Algo que la mayor parte de la opinión pública europea –y no digamos española– no entiende sobre la situación en Oriente Medio es que Israel es, casi literalmente, un país bajo asedio, que está sometido a riesgos militares que pueden llegar a implicar no la pérdida de una porción de su territorio, sino su completa desaparición.
Ya antes del brutal atentado 7 de octubre el territorio israelí era atacado desde el sur por Hamás de diversas formas, sobre todo con el lanzamiento prácticamente continuo de cohetes que suponen habitualmente pocas muertes, pero no porque no tengan voluntad de matar, sino porque el ejército y la sociedad israelíes hacen un esfuerzo brutal para prevenir esos daños: desde fortificar hasta las paradas de autobús en el sur del país, hasta la Cúpula de Acero, el espectacular y carísimo sistema defensivo que elimina la mayor parte de los proyectiles y salva un número incalculable de vidas.
Esto, recordemos, ocurre desde que Israel abandonase voluntariamente la Franja de Gaza en 2006, es decir, ya mucho antes de que el salvaje atentado del 7 de octubre convirtiese ese día en el que más judíos han sido asesinados desde el Holocausto.
Y si eso pasa en el sur, la situación en el norte es similar: allí otro proxy de Irán, la banda terrorista Hezbolá, lleva décadas hostigando a Israel, también con el lanzamiento de cohetes y drones e incluso con intentos de incursión. Una situación que ya llevó a una primera guerra en 2006 y que desde octubre ha causado que 70.000 israelíes vivan fuera de sus hogares, como refugiados en su propio país.
Además, y siempre a las órdenes de Irán, Hezbolá planeaba una escalada en la ya tensa situación con el lanzamiento de miles de misiles sobre las ciudades de la mitad norte de Israel. Repetimos: los terroristas pretendían lanzar miles de misiles sobre zonas civiles con la intención de provocar una carnicería.
Ante esa certeza confirmada por fuentes de inteligencia Israel lanzó en la noche entre el sábado y el domingo un ataque preventivo que ha eliminado miles de las lanzaderas de Hezbolá, que aun así logro dar muestra de sus criminales intenciones disparando cientos de proyectiles.
Aunque buena parte de la prensa se ha entregado al alarmismo habitual sobre la cuestión pronosticando una inminente guerra, hay que hacer algunas salvedades muy importantes.
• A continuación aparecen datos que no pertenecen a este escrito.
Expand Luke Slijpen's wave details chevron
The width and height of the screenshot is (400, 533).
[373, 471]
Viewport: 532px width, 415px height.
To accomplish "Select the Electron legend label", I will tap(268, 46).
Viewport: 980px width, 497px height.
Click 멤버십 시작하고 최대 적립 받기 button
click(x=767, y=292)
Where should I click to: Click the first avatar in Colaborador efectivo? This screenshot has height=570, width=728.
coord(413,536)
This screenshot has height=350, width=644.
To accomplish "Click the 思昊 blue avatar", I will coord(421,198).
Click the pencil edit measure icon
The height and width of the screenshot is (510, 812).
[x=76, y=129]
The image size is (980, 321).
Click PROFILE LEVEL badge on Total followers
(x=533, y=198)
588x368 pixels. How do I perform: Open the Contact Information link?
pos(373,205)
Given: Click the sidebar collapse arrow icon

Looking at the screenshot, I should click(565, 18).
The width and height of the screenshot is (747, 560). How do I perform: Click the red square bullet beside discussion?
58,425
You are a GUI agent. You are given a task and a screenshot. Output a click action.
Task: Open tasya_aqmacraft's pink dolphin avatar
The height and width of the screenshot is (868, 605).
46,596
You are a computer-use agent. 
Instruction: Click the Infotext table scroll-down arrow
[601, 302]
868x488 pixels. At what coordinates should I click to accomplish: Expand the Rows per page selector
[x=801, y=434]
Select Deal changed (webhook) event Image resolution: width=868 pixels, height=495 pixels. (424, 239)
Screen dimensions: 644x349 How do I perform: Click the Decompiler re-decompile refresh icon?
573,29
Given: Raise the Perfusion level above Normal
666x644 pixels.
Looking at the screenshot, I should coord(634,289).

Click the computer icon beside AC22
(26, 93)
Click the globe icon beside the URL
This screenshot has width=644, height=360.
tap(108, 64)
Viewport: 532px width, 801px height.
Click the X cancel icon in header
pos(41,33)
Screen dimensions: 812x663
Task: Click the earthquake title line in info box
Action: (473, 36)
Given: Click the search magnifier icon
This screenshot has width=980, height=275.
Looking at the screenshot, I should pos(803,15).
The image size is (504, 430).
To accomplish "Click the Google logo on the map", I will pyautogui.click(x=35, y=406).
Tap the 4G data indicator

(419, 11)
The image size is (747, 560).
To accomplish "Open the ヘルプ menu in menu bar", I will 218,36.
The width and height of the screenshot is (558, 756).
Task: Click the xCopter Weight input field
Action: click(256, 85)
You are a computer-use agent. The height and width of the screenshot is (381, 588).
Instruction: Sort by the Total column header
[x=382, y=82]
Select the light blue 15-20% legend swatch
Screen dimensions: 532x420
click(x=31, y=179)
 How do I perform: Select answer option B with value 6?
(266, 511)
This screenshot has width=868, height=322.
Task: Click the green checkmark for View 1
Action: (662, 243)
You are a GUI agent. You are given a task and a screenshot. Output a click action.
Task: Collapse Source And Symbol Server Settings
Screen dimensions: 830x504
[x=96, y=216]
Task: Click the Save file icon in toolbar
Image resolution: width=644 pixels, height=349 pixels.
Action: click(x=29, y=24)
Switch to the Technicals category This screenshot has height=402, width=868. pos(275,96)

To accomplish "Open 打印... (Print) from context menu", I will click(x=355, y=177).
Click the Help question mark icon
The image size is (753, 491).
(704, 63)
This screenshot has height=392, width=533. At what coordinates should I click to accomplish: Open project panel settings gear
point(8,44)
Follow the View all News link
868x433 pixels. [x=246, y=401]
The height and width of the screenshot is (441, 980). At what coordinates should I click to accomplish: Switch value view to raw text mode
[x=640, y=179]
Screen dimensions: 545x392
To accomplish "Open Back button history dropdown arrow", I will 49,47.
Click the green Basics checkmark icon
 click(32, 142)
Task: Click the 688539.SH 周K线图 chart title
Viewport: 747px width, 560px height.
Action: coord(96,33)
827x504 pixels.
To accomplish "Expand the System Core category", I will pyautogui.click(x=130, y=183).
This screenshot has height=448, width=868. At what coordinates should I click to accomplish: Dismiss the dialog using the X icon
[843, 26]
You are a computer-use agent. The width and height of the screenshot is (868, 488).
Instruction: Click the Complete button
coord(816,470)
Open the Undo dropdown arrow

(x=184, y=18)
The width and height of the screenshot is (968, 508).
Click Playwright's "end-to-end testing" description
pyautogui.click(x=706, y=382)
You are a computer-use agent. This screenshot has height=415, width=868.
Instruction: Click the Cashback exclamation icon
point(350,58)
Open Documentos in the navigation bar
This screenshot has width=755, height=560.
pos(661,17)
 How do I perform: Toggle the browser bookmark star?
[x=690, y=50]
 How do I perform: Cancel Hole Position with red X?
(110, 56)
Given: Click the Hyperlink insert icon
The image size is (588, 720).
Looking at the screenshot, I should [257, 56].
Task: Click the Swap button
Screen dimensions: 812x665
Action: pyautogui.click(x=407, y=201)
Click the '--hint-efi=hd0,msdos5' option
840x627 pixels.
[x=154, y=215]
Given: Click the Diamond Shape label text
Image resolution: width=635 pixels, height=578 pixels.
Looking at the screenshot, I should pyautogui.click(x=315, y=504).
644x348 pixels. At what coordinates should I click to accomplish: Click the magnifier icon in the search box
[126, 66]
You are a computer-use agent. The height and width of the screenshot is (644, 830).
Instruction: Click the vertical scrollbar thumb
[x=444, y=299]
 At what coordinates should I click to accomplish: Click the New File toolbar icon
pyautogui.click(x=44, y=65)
Para empezar que este ataque no sólo no pretende iniciar ese conflicto a gran escala, sino que era la última posibilidad de evitarlo: ningún país del mundo puede –ni debe– resistir una agresión como la que planeaba llevar a cabo Hezbolá sin dar una respuesta acorde con las circunstancias.
Y, en cualquier caso, si por desgracia se inicia una guerra entre Israel y la banda terrorista chií que lleva meses a punto de estallar, el culpable no será un país que se limita a defender a su población, sino una organización que ya ha llevado al Líbano a una situación límite, que ha tenido un papel fundamental y criminal en la guerra civil de Siria y que ahora quiere llevar hasta sus últimas consecuencias el credo asesino de sus promotores y financiadores: los ayatolás iraníes.
Israel tiene, por supuesto, todo el derecho del mundo a defenderse de ello, aunque esa defensa pase por ser el que golpea primero.